**Exercise instructions**
Reproduce the stretch from the line containing "November 2021 (328, 965)" through the line containing "July 2022 (321, 876)", switching every "July" to "Jul" and keeping everything else unchanged.
— BEGIN Material provided —
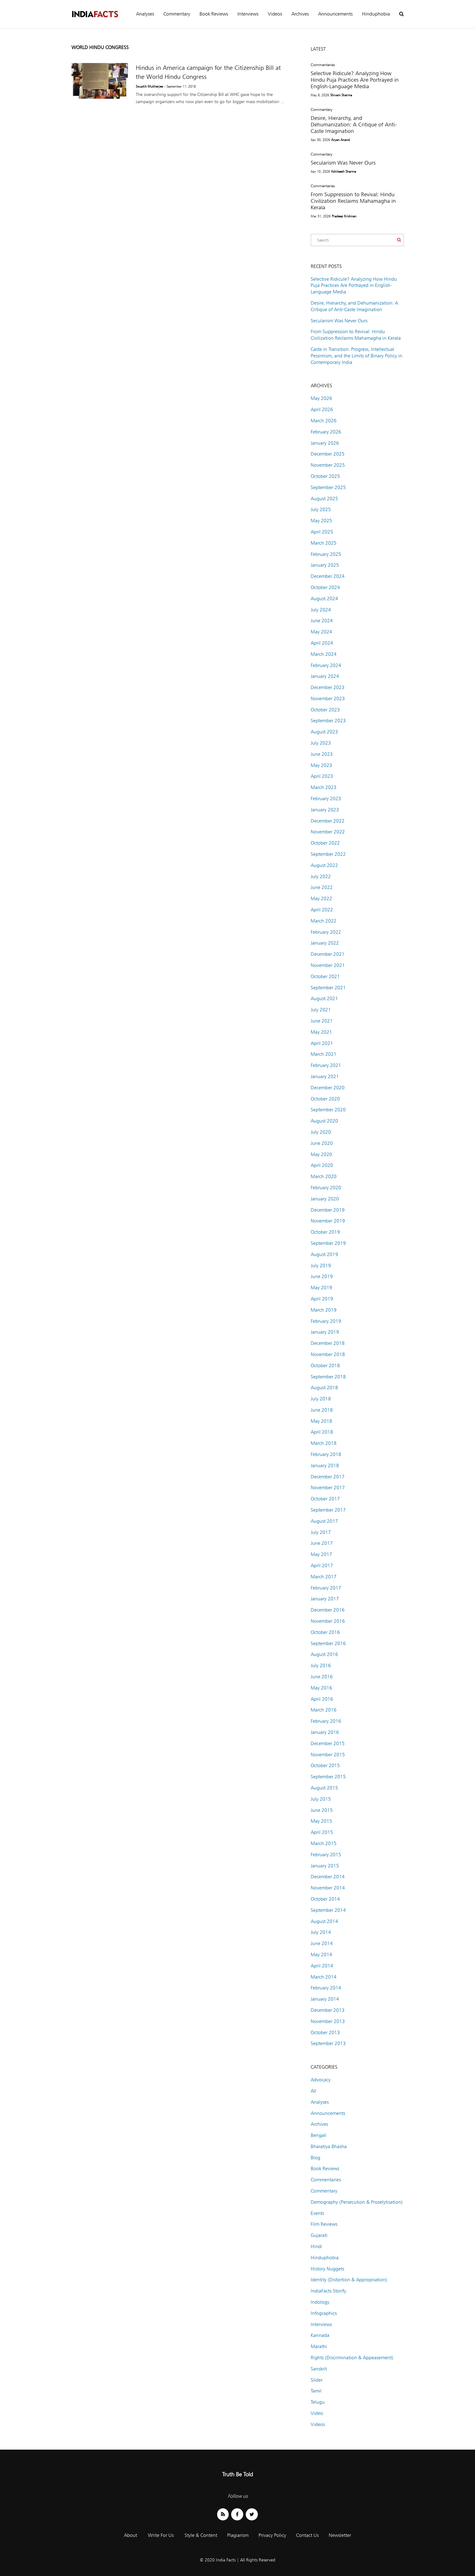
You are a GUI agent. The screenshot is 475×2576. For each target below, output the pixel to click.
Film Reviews (324, 2224)
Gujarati (319, 2235)
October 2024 (325, 587)
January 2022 (325, 943)
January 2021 (325, 1076)
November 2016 (328, 1621)
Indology (320, 2302)
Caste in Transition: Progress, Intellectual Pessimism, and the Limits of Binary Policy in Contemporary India (356, 355)
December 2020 (328, 1088)
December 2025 (328, 454)
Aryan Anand (340, 140)
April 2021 (322, 1043)
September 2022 (328, 854)
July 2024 (321, 610)
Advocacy (321, 2080)
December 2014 (328, 1877)
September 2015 (328, 1777)
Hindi (316, 2246)
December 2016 (328, 1610)
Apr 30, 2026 (320, 140)
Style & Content (201, 2535)
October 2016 (325, 1632)
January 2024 (325, 676)
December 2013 (328, 2010)
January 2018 (325, 1465)
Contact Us (307, 2535)
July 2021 (321, 1010)
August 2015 (324, 1788)
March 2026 (323, 421)
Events (317, 2213)
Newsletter (340, 2535)
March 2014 (323, 1977)
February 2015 (326, 1854)
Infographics (324, 2313)
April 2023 (322, 776)
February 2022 (326, 932)
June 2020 (322, 1143)
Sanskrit (319, 2369)
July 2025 (321, 509)
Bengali (319, 2135)
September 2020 (328, 1110)
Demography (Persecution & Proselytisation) (357, 2202)
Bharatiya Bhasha (329, 2146)
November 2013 (328, 2021)
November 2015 (328, 1754)
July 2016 (321, 1665)
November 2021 (328, 965)
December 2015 (328, 1743)
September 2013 (328, 2043)
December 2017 (328, 1477)
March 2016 (323, 1710)
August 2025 (324, 498)
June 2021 (322, 1021)
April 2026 (322, 409)
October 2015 (325, 1765)
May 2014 (321, 1954)
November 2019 (328, 1221)
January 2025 (325, 565)
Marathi (319, 2346)
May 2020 (321, 1154)
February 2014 (326, 1988)
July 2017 (321, 1532)
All (313, 2091)
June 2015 (322, 1810)
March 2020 (323, 1176)
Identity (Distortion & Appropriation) (349, 2280)
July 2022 (321, 876)
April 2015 (322, 1832)
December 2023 (328, 687)
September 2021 (328, 988)
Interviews (247, 14)
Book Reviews (213, 14)
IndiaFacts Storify (328, 2291)
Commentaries (323, 64)
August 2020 (324, 1121)
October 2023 (325, 710)
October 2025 (325, 476)
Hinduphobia (376, 14)
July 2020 (321, 1132)
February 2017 (326, 1588)
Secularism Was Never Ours (343, 162)
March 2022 (323, 921)
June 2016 (322, 1677)
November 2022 (328, 832)
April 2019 (322, 1299)
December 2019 (328, 1210)
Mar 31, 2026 (321, 216)
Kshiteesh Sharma (343, 171)
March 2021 (323, 1054)
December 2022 (328, 821)
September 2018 (328, 1377)
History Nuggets (327, 2269)
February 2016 (326, 1721)
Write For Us (161, 2535)
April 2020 (322, 1165)
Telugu (318, 2402)
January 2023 (325, 810)
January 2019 (325, 1332)
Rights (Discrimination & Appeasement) (352, 2358)
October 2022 (325, 843)
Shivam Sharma (341, 95)
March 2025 (323, 543)
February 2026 (326, 432)
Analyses (145, 14)
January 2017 (325, 1599)
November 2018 (328, 1354)
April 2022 (322, 910)
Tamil (316, 2391)
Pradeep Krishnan (344, 216)
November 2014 (328, 1888)
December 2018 (328, 1343)
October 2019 (325, 1232)
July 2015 (321, 1799)
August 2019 (324, 1254)
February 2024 (326, 665)
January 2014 (325, 1999)
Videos (275, 14)
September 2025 (328, 487)
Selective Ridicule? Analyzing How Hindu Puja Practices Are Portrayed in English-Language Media (355, 79)
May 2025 (321, 521)
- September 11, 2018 (180, 86)
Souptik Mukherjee (149, 86)
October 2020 (325, 1099)
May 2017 (321, 1554)
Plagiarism (238, 2535)
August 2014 (324, 1921)
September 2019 (328, 1243)
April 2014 (322, 1966)
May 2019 (321, 1287)
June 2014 (322, 1943)
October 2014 (325, 1899)
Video (317, 2413)
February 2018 (326, 1454)
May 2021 (321, 1032)
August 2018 (324, 1387)
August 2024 (324, 598)
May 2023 (321, 765)
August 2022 (324, 865)
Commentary (176, 14)
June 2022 (322, 887)
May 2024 (321, 632)
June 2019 (322, 1276)
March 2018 (323, 1443)
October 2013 (325, 2032)
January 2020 (325, 1199)
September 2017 (328, 1510)
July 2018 (321, 1399)
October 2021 (325, 976)
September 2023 (328, 720)
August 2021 (324, 998)
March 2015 (323, 1843)
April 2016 (322, 1699)
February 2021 (326, 1065)
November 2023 (328, 698)
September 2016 (328, 1643)
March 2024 (323, 654)
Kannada (320, 2335)
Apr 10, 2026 (320, 171)
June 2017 (322, 1543)
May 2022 (321, 898)
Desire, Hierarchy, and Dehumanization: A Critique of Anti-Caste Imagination (354, 124)
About (130, 2535)
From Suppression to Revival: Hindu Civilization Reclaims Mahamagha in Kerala (353, 201)
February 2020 (326, 1187)
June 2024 (322, 621)
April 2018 (322, 1432)
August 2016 (324, 1654)
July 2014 (321, 1932)
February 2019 (326, 1321)
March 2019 (323, 1310)
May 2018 (321, 1421)
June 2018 (322, 1410)
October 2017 (325, 1499)
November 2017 (328, 1487)
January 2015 (325, 1866)
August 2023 (324, 732)
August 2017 (324, 1521)
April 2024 (322, 643)
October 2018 (325, 1365)
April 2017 (322, 1565)
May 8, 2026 (320, 95)
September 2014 (328, 1910)
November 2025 (328, 465)
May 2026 (321, 398)
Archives (300, 14)
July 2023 (321, 743)
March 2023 (323, 787)
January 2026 (325, 443)
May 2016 (321, 1688)
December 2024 (328, 576)
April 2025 (322, 532)
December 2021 (328, 954)
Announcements (335, 14)
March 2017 (323, 1577)
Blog (315, 2158)
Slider (316, 2380)
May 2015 (321, 1821)
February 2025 (326, 554)
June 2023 (322, 754)
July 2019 (321, 1265)
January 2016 (325, 1732)
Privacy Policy (272, 2535)
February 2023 (326, 798)
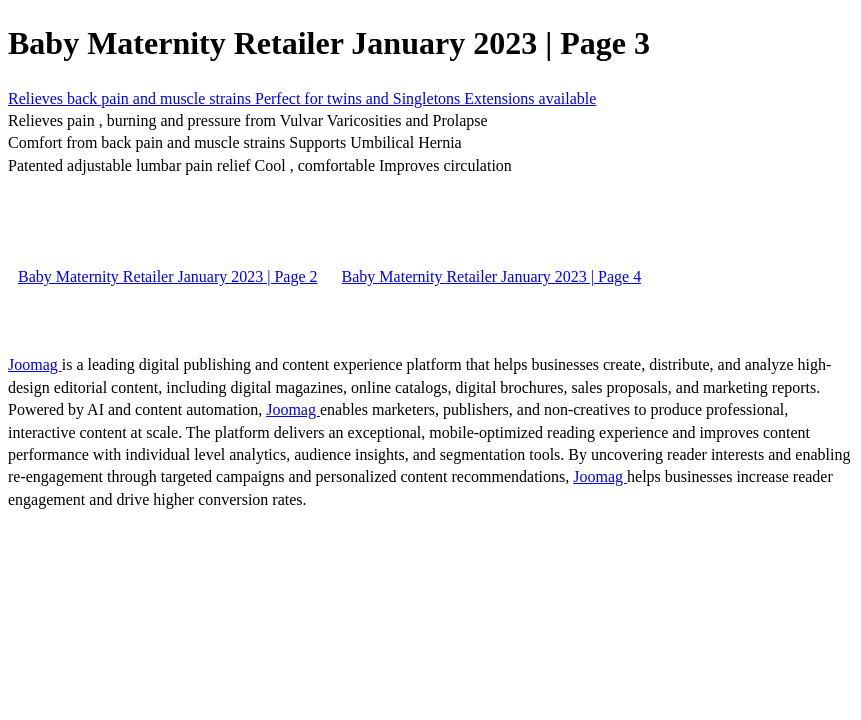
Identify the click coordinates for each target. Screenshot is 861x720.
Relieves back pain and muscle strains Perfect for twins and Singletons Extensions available (302, 98)
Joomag (35, 364)
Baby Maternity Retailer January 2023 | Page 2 (168, 276)
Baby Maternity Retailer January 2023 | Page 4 (492, 276)
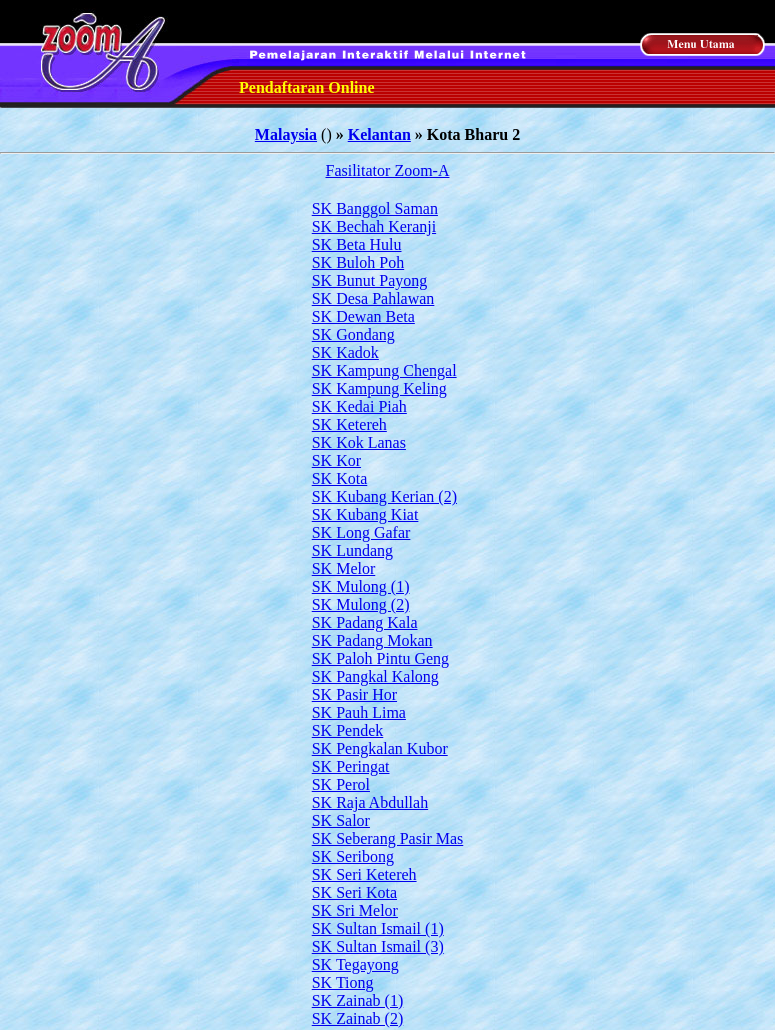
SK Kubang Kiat (365, 514)
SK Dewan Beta (363, 316)
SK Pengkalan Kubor (380, 748)
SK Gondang (353, 334)
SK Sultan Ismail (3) (378, 946)
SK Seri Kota (354, 892)
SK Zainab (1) (358, 1000)
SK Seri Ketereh (364, 874)
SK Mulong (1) (361, 586)
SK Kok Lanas (359, 442)
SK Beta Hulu (357, 244)
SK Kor (336, 460)
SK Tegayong (355, 964)
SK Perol (341, 784)
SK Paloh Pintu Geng (380, 658)
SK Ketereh (349, 424)
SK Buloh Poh (358, 262)
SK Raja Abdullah (370, 802)
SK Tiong (343, 982)
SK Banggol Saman (375, 208)
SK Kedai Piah (359, 406)
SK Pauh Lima (359, 712)
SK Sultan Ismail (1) (378, 928)
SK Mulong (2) (361, 604)
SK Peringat (351, 766)
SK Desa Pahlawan (373, 298)
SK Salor (341, 820)
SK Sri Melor (355, 910)
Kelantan (379, 134)
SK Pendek (348, 730)
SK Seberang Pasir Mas (388, 838)
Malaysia (286, 134)
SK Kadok (345, 352)
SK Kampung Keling (379, 388)
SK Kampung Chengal (384, 370)
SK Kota (340, 478)
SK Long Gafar (361, 532)
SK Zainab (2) (358, 1018)
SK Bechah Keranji (374, 226)
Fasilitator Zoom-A (388, 170)
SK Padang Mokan (372, 640)
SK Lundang (352, 550)
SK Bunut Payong (370, 280)
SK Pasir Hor (354, 694)
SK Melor (344, 568)
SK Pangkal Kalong (375, 676)
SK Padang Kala (365, 622)
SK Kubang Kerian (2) (384, 496)
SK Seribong (353, 856)
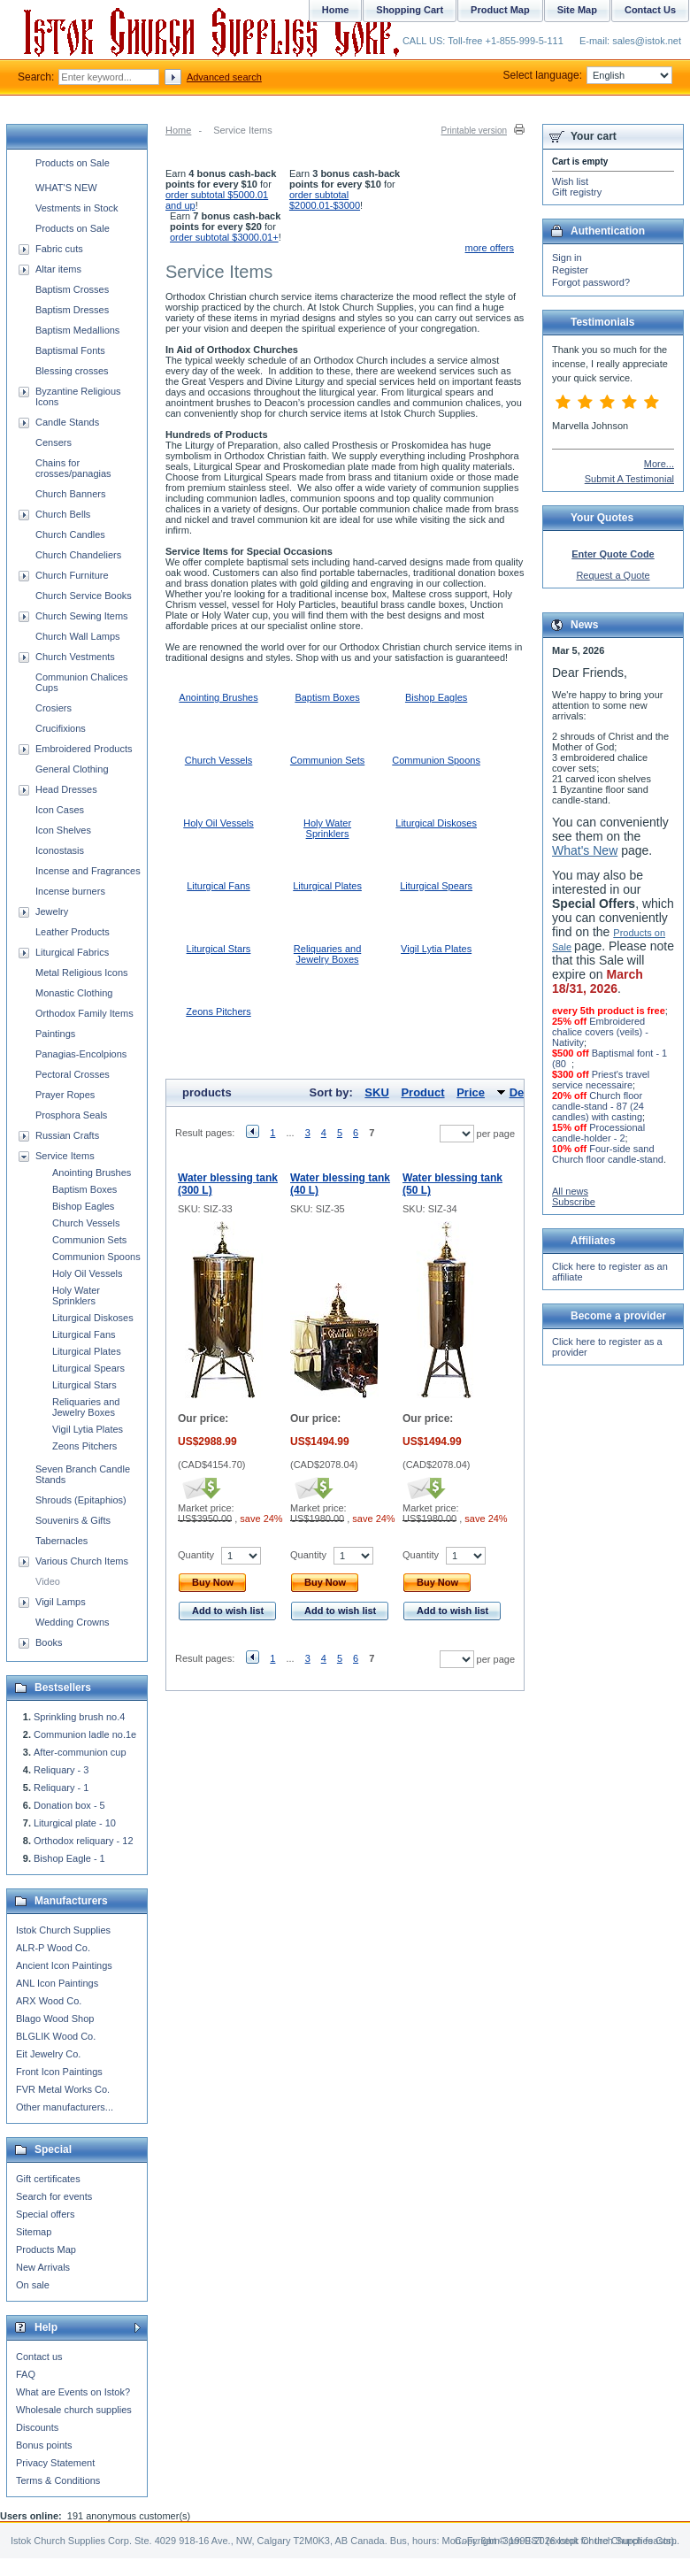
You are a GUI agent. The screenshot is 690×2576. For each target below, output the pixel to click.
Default (529, 1092)
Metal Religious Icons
— END Material provided —
**Exercise solution**
November 2021 (328, 965)
December 2015 (328, 1743)
September 2013 (328, 2043)
December 2017 (328, 1477)
March 2016 (323, 1710)
August 2025 (324, 498)
June 2021 (322, 1021)
April 2026 (322, 409)
October 2015 (325, 1765)
May 2014 (321, 1954)
November 2019 (328, 1221)
January 2025 (325, 565)
Marathi (319, 2346)
May 2020 (321, 1154)
February 2014 (326, 1988)
Jul 2017 (321, 1532)
All (313, 2091)
June 2015 (322, 1810)
March 2020 (323, 1176)
Identity (Distortion & Appropriation) (349, 2280)
Jul 2022 (321, 876)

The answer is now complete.